这都是年少不懂事的时候,望望也因此讨厌上了古建。
“老大,最新消息,望郎君准备向那穷小子提亲呢!”狗腿子急忙来禀告。
古建叼着的冰棍碎掉,一嘴的冰碴子在他嘴里。
“是吗?”他反问,神色不明。
狗腿子摸摸脑袋。
“是啊,我刚听墙角听来的,杏郎君劝过望郎君,谁知道望郎君痴心不改,还说自己不想后悔。”
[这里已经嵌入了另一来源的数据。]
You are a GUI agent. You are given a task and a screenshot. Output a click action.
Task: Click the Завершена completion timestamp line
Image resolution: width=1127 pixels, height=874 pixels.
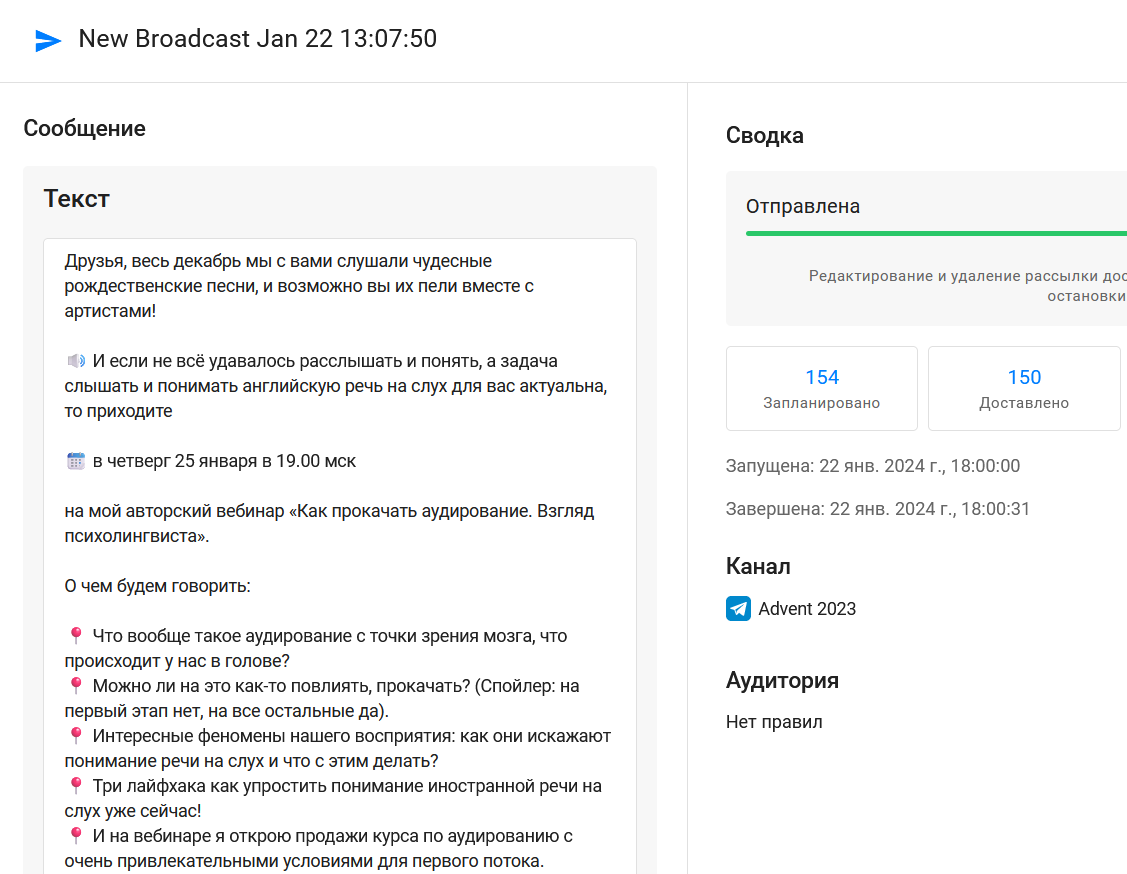point(877,509)
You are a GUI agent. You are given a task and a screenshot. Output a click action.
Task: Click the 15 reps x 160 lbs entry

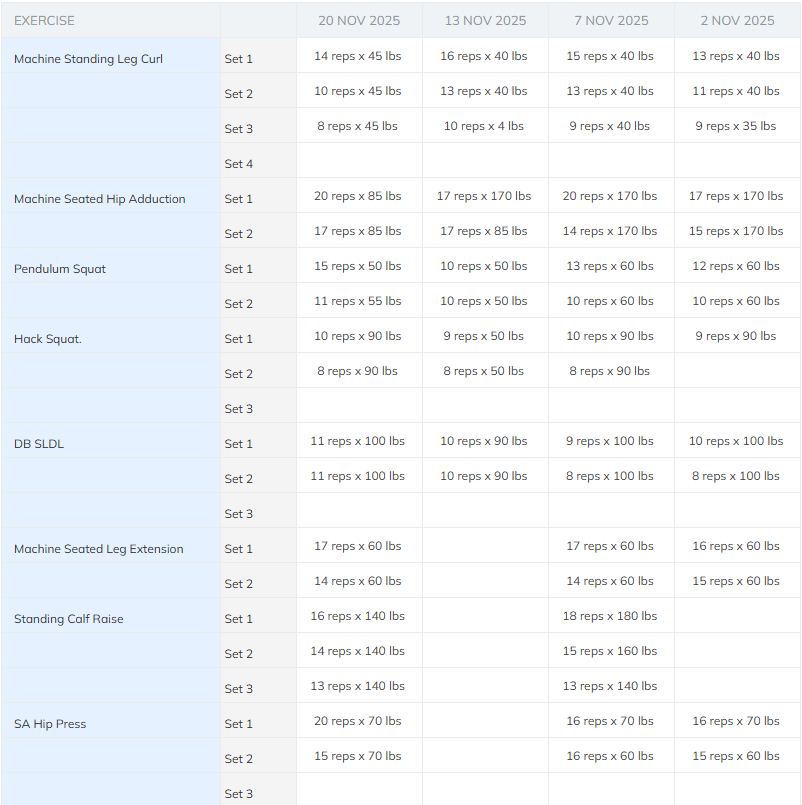(610, 651)
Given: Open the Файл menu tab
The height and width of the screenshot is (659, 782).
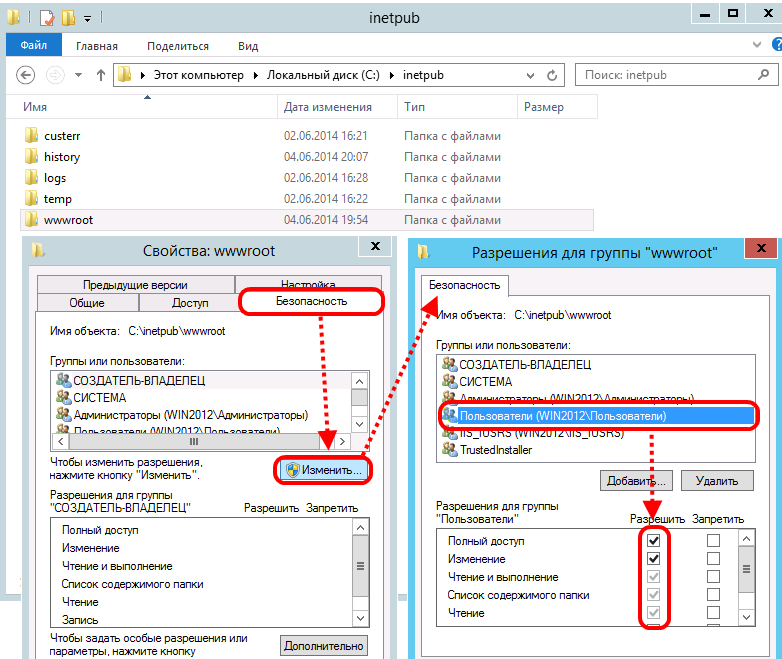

古建一掌拍在狗腿子肩膀上,狗腿子哦呜一声,痛得蹦起。
“不会用词就别用。”他看向远处从教室走出来的奚望,一旁还跟着那穷鬼。
狗腿子连连认错,“说错了说错了。”
以穷小子的情况,只要奚望去提亲,那宿家父爹必然会答应。
这可真难办啊,要怎么阻止呢,古建舔舐着嘴唇,冰棍的甜味是一丝没馋出来。
再说这一边。
望望也没想到宿明泽居然真的答应了!
简直不敢相信。
望望一路激动地都不敢跟宿明泽对话。
就这么一直平静着,望望将人带到了县令府。
郁炀刚好在家中休假。
得知小哥儿带了个男子进来,郁炀心中突突两声,“把人领到我这边来。”他与侍从吩咐道。
侍从应了声,退下去,而望望正想着找阿爹呢。
见着了阿爹,望望便铺上去撒娇:“阿爹~”
宿明泽则站在一旁,注视着茶盏。
“好了,好了,坐好。”郁炀将人拦下,视线转向宿明泽,“请坐。”
宿明泽未坐,向他行了一礼。
望望大大咧咧地拉着宿明泽坐在自己身旁。
郁炀看着望望的动作不言,神情带上几分不悦。
“阿爹,他叫宿明泽。”望望开始了介绍,“这是我阿爹。”
“阿爹,我喜欢他。”
“......”所以你就带男人来见阿爹了是吗?
“阿爹,我想娶他。”
郁炀观察宿明泽的反应,越看他越不满意宿明泽。
这男人太过淡定,郁炀怀疑男人不喜欢自家的小哥儿。
“你阿父快下职了。”郁炀只是说道。